SUPPLIED PASSAGE:

Japanese burial mound

The Tsukazaki Kofun Cluster (塚崎古墳群) is a group of Kofun period burial mounds, located in the town of Kimotsuki, Kagoshima Prefecture Japan. The tumulus cluster was designated a National Historic Site of Japan in 1945, with the area under protection expanded in 2013, 2020 and 2024.

==Overview==
The Tsukazaki Kofun Cluster consists of five zenpō-kōen-fun (前方後円墳), which are shaped like a keyhole, having one square end and one circular end, when viewed from above, and 39 enpun (円墳) round tumuli. The cluster is located on the Shirasu Plateau and Tsukasaki Plateau at an elevation of 20 to 30 meters on the right bank of the Kimomi River at the northern foot of the Kunimi Mountain Range. It is located about three kilometers east of Kimotsuki Town Hall. More than ten underground horizontal cave tombs have been confirmed, in which the burial chamber is dug horizontally from the bottom of a vertical pit. This design was popular in the Ōsumi area around the 5th century. Therefore, it is thought that the entire group of tombs was constructed between the 4th and 5th centuries. However, no archaeological excavations have been performed on many of the tumuli in the cluster, including all of the keyhole-shaped tumulus, and so much remains unknown.

TASK REQUIREMENTS: Please write out, word for word, the section of the Tsukazaki Kofun Cluster passage that begins at the words "The Tsukazaki Kofun Cluster (塚崎古墳群)" and stops after the words "2020 and 2024.".

INPUT DATA:
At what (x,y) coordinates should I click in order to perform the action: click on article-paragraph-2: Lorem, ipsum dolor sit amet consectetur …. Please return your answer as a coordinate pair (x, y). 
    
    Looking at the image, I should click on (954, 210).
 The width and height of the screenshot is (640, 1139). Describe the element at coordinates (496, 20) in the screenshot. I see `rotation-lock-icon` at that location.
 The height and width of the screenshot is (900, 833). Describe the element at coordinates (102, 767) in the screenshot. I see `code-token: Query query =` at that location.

RESULT OF THIS TASK:
The Tsukazaki Kofun Cluster (塚崎古墳群) is a group of Kofun period burial mounds, located in the town of Kimotsuki, Kagoshima Prefecture Japan. The tumulus cluster was designated a National Historic Site of Japan in 1945, with the area under protection expanded in 2013, 2020 and 2024.